Omit the pictures and copy the entries exactly.

Stored data entries:
#####

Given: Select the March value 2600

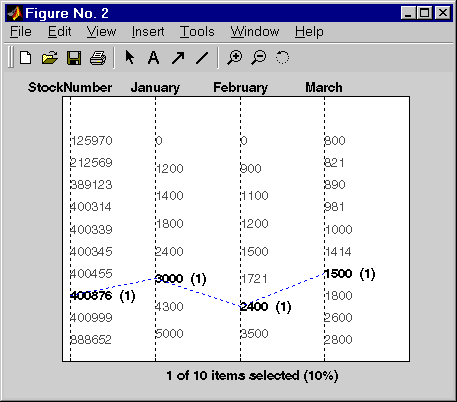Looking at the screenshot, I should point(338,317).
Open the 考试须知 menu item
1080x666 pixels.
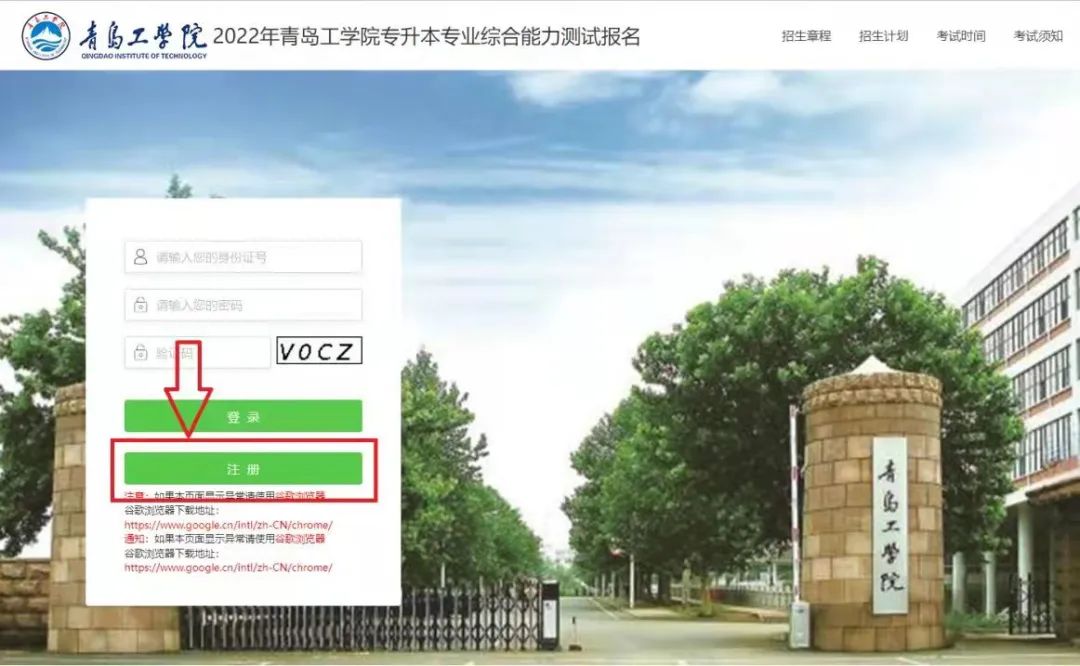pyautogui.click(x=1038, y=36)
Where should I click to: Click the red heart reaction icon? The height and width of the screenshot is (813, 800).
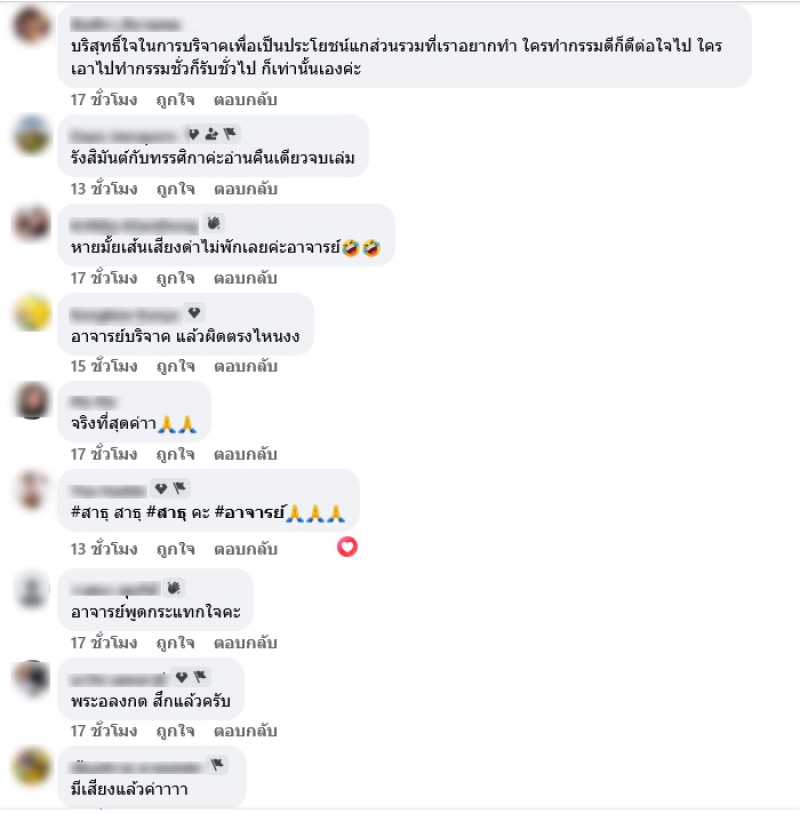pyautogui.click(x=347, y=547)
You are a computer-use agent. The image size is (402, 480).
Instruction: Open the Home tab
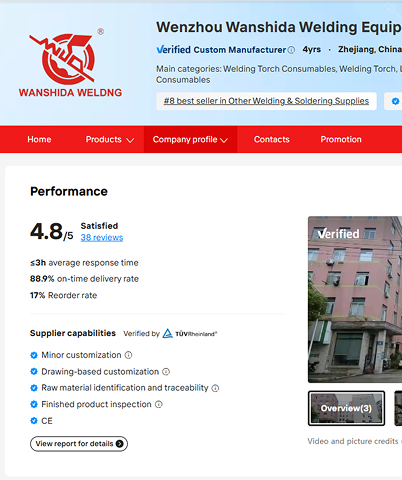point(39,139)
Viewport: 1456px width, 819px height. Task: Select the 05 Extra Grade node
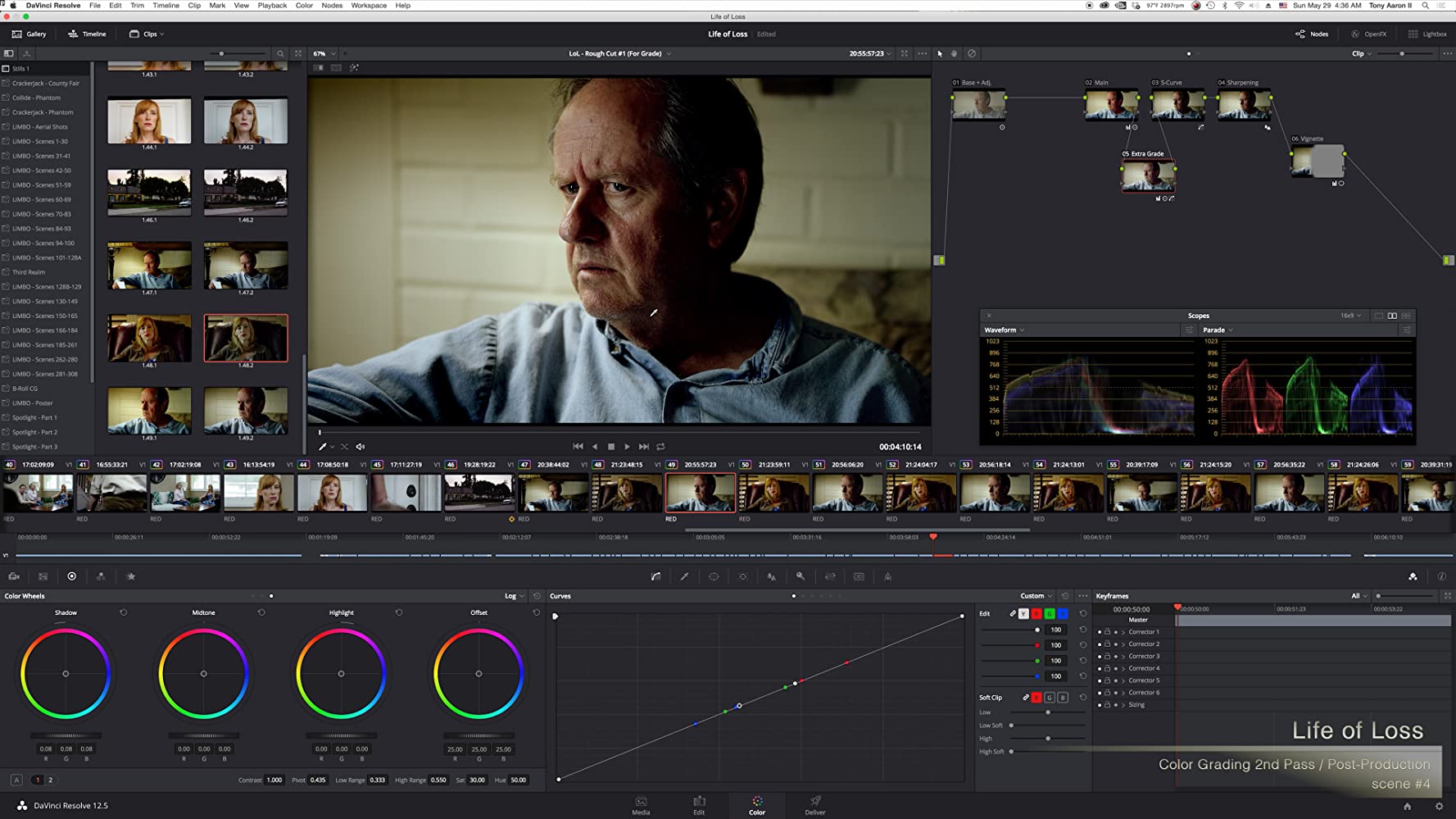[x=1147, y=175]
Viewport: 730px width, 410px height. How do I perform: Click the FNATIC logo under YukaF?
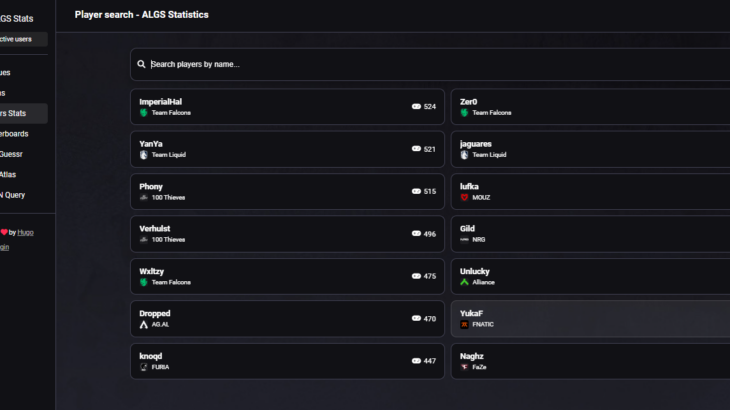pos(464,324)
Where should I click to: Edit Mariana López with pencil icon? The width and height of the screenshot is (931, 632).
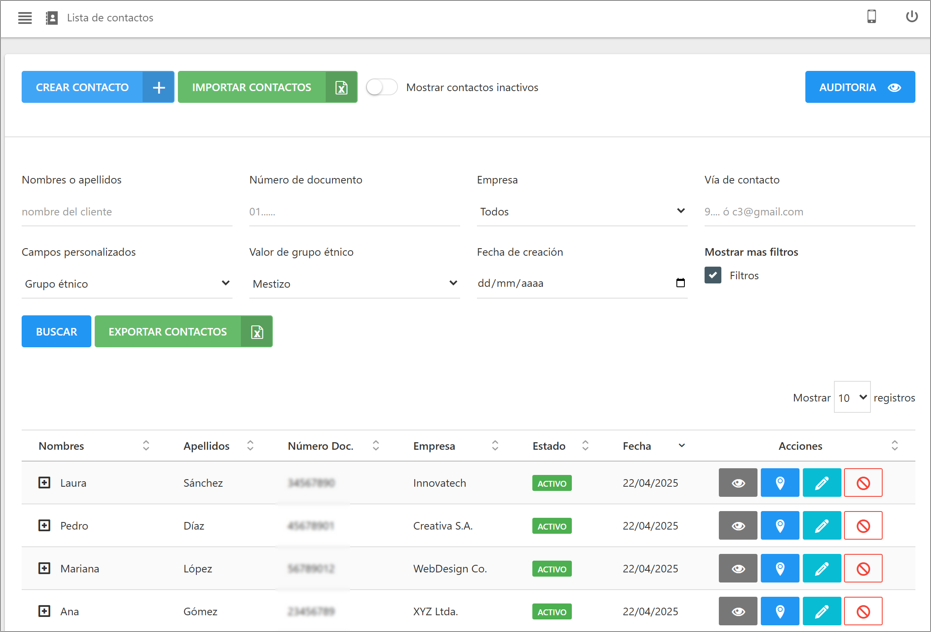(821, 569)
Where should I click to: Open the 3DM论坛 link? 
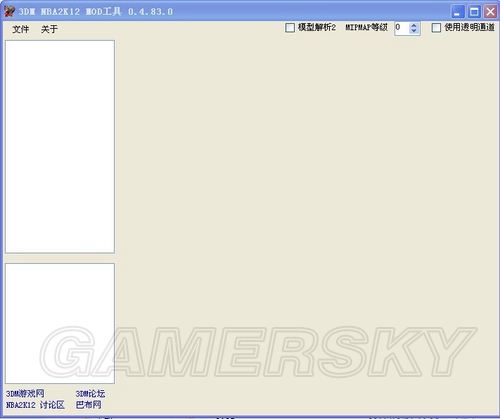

#####

* PROBLEM SOLUTION *
Given: Select the March value 2600

Looking at the screenshot, I should point(338,317).
Open the 考试须知 menu item
1080x666 pixels.
pyautogui.click(x=1038, y=36)
Where should I click to: Click the red heart reaction icon? The height and width of the screenshot is (813, 800).
pyautogui.click(x=347, y=547)
You are a computer-use agent. The image size is (402, 480).
Instruction: Open the Home tab
point(39,139)
Viewport: 1456px width, 819px height. Task: Select the 05 Extra Grade node
[x=1147, y=175]
Viewport: 730px width, 410px height. How do I perform: Click the FNATIC logo under YukaF?
pos(464,324)
Where should I click to: Edit Mariana López with pencil icon? The width and height of the screenshot is (931, 632).
(821, 569)
Where should I click to: Open the 3DM论坛 link? 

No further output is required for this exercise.